シリーズ65 いちから学ぶ仕事と権利[地域手当]
地域手当による地域間格差を解消し人員流失・人員不足に歯止めを [地域手当]
地域手当は、支給割合によって自治体間の賃金格差を広げ、手当支給割合の低い地域やゼロパーセントの地域では、人員を募集しても集まらない、流出するなど大きな問題となっています。

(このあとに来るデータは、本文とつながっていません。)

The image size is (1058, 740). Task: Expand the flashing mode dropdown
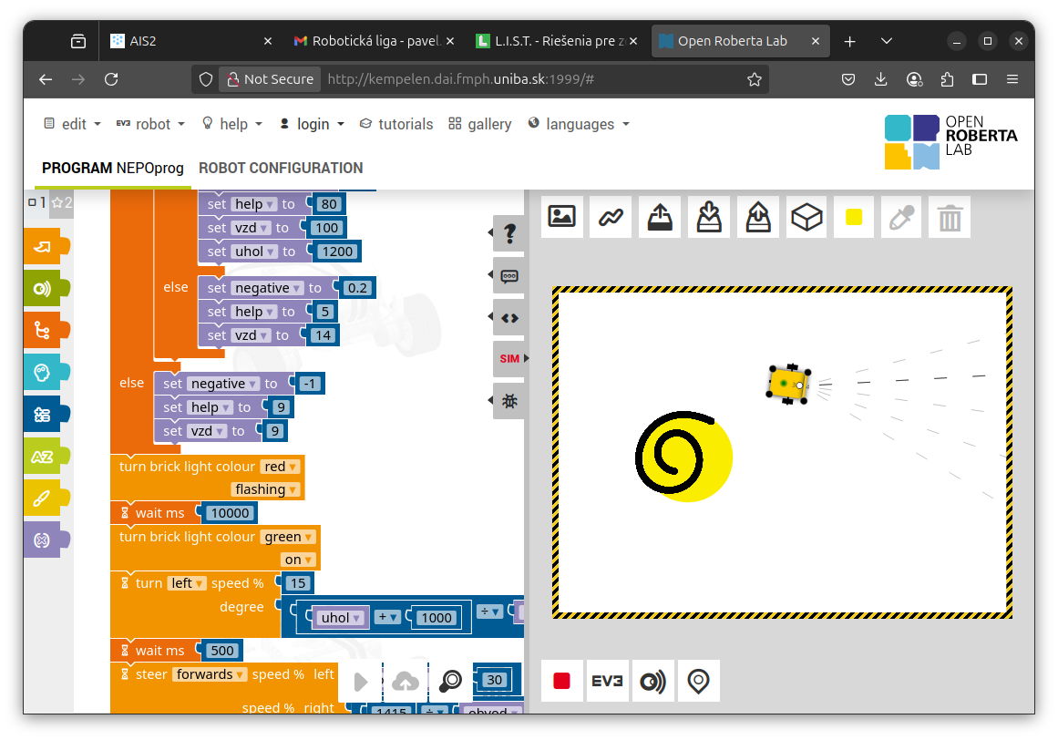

2005年の人事院勧告で、基本給を民間賃金が最も低い地域に合わせ、民間賃金が高いとされる地域に対しては地域手当が支給されるようになりました。そのため、大都市や大企業が立地する自治体に高い割合の地域手当が設定されてきました。同じ役職で同じ仕事をしていても、 職場の場所によって最大 20パーセントもの賃金格差が設けられ、ゼロパーセント地域は1447市町村と大多数を占めています(図参照)。
民間でも都道府県ごとの最低賃金の格差が、労働者流出の大きな原因になっていますが、公務員の地域手当はさらに市町村レベルで格差を広げています。各自治体の人員不足によって、公共サービスの質の低下が現実問題となり、職員の長時間労働の原因ともなっています。全国市長会などでも、地域手当による格差が問題視されています。なお、地域手当は人事院規則に10年ごとの見直しが定められており、2024年に見直しの予定となっています。

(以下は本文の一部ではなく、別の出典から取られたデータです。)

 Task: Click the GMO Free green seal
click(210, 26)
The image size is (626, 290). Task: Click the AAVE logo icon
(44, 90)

地域間格差を解消し、すべての公務労働者の大幅賃上げを
自治労連は、そもそも引き下げられてきた公務員賃金を全国的に引き上げるとともに、地域間格差を解消するなどの抜本的改善を求めています。
岸田首相は第 211 回通常国会の施政方針演説で「物価上昇を超える賃上げが必要」と強調し、「公的セクターや、政府調達に参加する企業で働く方の賃金を引き上げます」とも明言しました。当然、ここには国家公務員や地方公務員も含まれるべきです。公務労働者の賃上げは、900万人以上の労働者に影響し、地域経済にも広く波及します。
各自治体でも、人員確保のためにも地域間格差をなくし、生計費にもとづく賃金引き上げを行うよう交渉が重要です。首長や議会への働きかけも同時にすすめましょう。
また、国家公務員の労働組合(国公労連)などの公務労組の仲間、民間労組の仲間も一体となって、地域手当の見直しも含めた署名(人勧署名)にとりくんでいます。みなさんの職場でも署名にとりくんでいきましょう。